Long-Term Bets on Yuan Are No Sure Thing
By PETER STEIN
China could be preparing to hit the accelerator on currency appreciation. But before we all get carried away, the yuan isn't necessarily going to go up forever.
You can see that view in the market's ambivalence toward longer-dated yuan debt sold in Hong Kong. The tenor of most of those products is between one and three years. Investors appear confident of appreciation over that time frame, bankers say. After that, it's a crap shoot.
They're right to be cautious. Most people think the government has the wherewithal to stave off a future banking crisis, but given the volume of China's lending in recent years as part of an officially sanctioned stimulus plan, the chances that things get ugly and lead to currency stasis or a selloff aren't negligible.
In the shorter term, of course, the consensus is that the yuan (also known as the renminbi, or RMB) is a one-way bet.

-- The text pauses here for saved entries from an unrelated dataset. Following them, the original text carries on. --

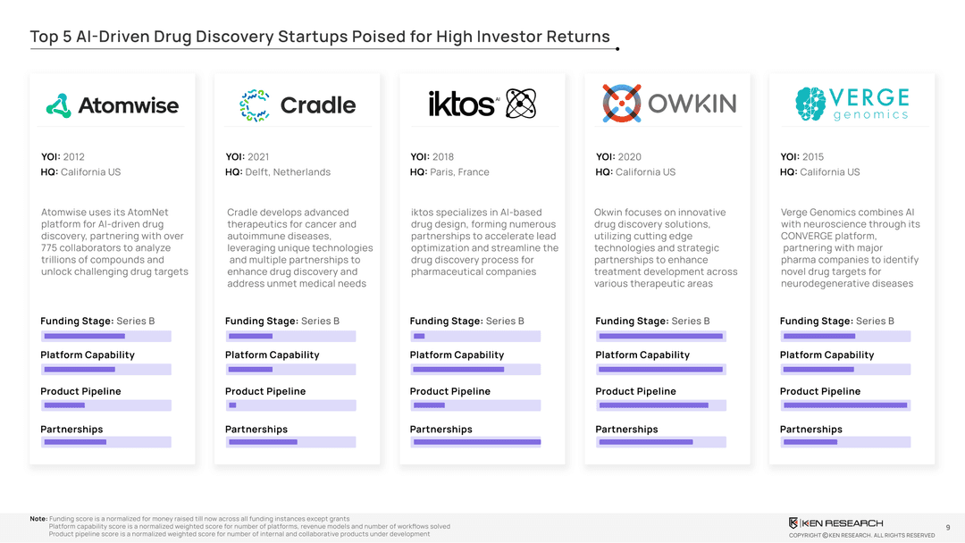Click Atomwise Funding Stage progress bar

105,336
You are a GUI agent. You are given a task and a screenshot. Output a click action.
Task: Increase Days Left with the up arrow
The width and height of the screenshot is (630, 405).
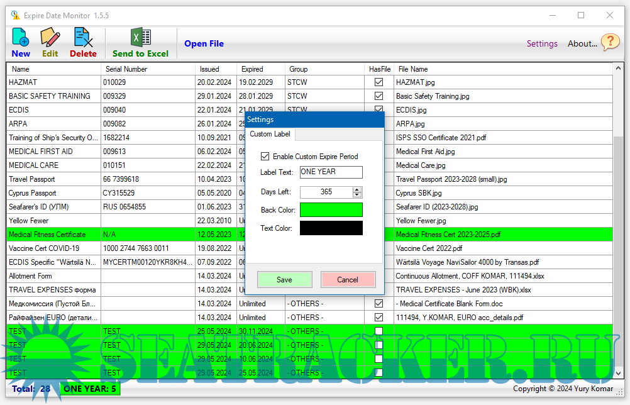pos(357,189)
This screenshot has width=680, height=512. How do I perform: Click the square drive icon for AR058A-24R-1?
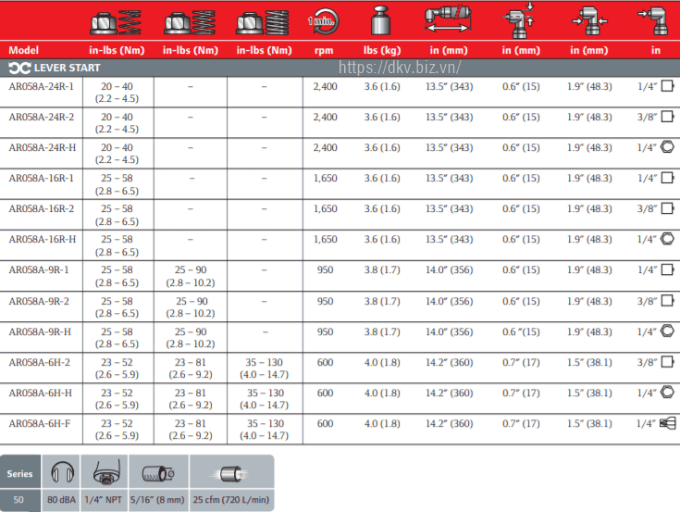pos(668,87)
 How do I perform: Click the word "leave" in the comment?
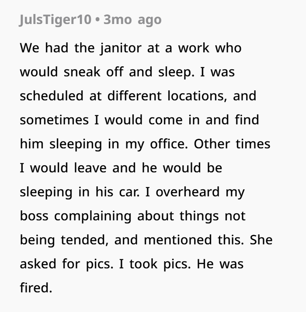tap(90, 168)
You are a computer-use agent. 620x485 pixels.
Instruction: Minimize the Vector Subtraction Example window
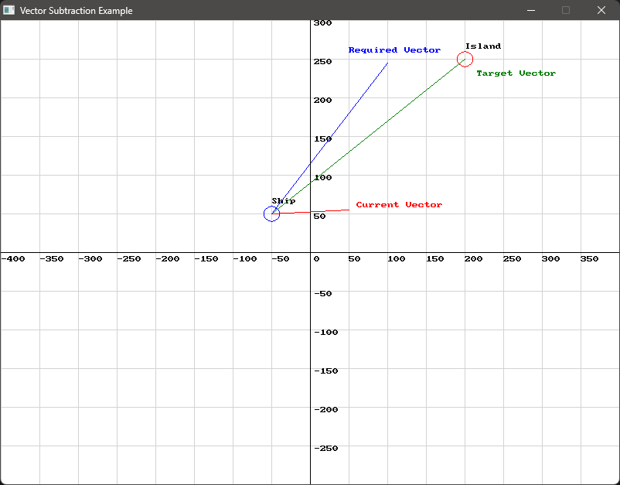[x=530, y=10]
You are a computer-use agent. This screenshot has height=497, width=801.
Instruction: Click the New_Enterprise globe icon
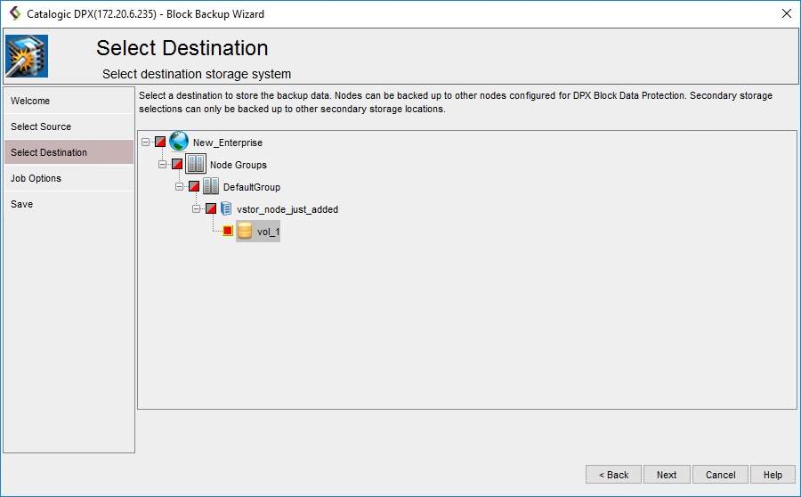point(179,142)
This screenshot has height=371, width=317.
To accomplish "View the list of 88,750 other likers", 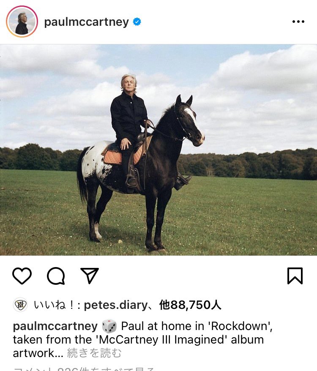I will [190, 305].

What's more, its gains look ready to pick up speed.
The case for faster yuan appreciation got a boost from comments by Chinese officials, including Premier Wen Jiabao and a top official at the People's Bank of China, suggesting a stronger currency could be a weapon against inflation. China's consumer-price index rose 5.4% in March and has been gathering steam despite repeated credit tightening by the country's central bank. A stronger yuan lowers the effective cost of imported goods. Li-Gang Liu, China economist at Australia & New Zealand Banking Group, predicts pressure from rising prices for imports like oil, iron ore and soybeans will push the yuan-dollar rate 6% higher for the year.
The one-way bet makes things challenging for Chinese policy makers. Even if they see the logic behind pushing the currency higher, they worry that speculators lured by the certainty of the bet will find their way around the country's capital controls (as they often have) and flood their economy with potentially destabilizing "hot money."
This is one reason some speculate China's leaders might opt for a one-time, hefty currency revaluation of, say, 10%. The idea is that such a move would eliminate appreciation pressure in one fell swoop and allow the PBOC a chance to keep the market guessing as to the yuan's future direction. However, there's no indication the idea is anything more than talk, and given the damage such a move would inflict on Chinese exporters and employment, China's penchant for gradualism is probably a safer bet.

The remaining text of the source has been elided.